■ **Required action**
Repeat the full listing exactly.

BEGIN Extracted records

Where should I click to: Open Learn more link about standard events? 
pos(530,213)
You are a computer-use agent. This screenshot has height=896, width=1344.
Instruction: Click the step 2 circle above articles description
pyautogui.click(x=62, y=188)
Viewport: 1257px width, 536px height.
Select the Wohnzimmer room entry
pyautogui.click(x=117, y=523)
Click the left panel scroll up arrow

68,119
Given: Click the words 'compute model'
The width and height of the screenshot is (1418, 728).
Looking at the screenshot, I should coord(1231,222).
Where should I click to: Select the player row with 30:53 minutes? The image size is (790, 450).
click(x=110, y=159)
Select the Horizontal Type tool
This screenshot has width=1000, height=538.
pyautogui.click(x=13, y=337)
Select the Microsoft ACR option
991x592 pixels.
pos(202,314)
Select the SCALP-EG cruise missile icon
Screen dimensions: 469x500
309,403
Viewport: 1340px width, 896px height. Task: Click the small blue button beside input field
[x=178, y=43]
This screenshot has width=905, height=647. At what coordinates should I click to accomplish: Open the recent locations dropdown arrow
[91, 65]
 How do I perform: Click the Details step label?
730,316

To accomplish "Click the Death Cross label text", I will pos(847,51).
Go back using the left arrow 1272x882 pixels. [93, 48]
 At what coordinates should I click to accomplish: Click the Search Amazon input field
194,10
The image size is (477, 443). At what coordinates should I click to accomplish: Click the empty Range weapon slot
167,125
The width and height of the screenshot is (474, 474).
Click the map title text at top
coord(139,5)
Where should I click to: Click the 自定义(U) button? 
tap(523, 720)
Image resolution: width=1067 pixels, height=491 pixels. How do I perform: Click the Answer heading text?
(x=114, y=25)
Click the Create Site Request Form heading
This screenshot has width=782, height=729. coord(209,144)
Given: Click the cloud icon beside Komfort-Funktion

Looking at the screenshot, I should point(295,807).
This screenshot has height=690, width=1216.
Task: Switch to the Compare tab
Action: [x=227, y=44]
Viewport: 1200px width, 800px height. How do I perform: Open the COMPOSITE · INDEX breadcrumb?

END Extracted records

■ **Result of the exercise**
Where should I click to: Open Learn more link about standard events? 
pos(530,213)
You are a computer-use agent. This screenshot has height=896, width=1344.
Instruction: Click the step 2 circle above articles description
pyautogui.click(x=62, y=188)
Viewport: 1257px width, 536px height.
Select the Wohnzimmer room entry
pyautogui.click(x=117, y=523)
Click the left panel scroll up arrow

68,119
Given: Click the words 'compute model'
The width and height of the screenshot is (1418, 728).
Looking at the screenshot, I should coord(1231,222).
Where should I click to: Select the player row with 30:53 minutes? The image size is (790, 450).
click(x=110, y=159)
Select the Horizontal Type tool
This screenshot has width=1000, height=538.
pyautogui.click(x=13, y=337)
Select the Microsoft ACR option
991x592 pixels.
pos(202,314)
Select the SCALP-EG cruise missile icon
Screen dimensions: 469x500
309,403
Viewport: 1340px width, 896px height. Task: Click the small blue button beside input field
[x=178, y=43]
This screenshot has width=905, height=647. At what coordinates should I click to accomplish: Open the recent locations dropdown arrow
[91, 65]
 How do I perform: Click the Details step label?
730,316

To accomplish "Click the Death Cross label text", I will pos(847,51).
Go back using the left arrow 1272x882 pixels. [93, 48]
 At what coordinates should I click to accomplish: Click the Search Amazon input field
194,10
The image size is (477, 443). At what coordinates should I click to accomplish: Click the empty Range weapon slot
167,125
The width and height of the screenshot is (474, 474).
Click the map title text at top
coord(139,5)
Where should I click to: Click the 自定义(U) button? 
tap(523, 720)
Image resolution: width=1067 pixels, height=491 pixels. How do I perform: Click the Answer heading text?
(x=114, y=25)
Click the Create Site Request Form heading
This screenshot has width=782, height=729. coord(209,144)
Given: Click the cloud icon beside Komfort-Funktion

Looking at the screenshot, I should point(295,807).
This screenshot has height=690, width=1216.
Task: Switch to the Compare tab
Action: [x=227, y=44]
Viewport: 1200px width, 800px height. How do I perform: Open the COMPOSITE · INDEX breadcrumb?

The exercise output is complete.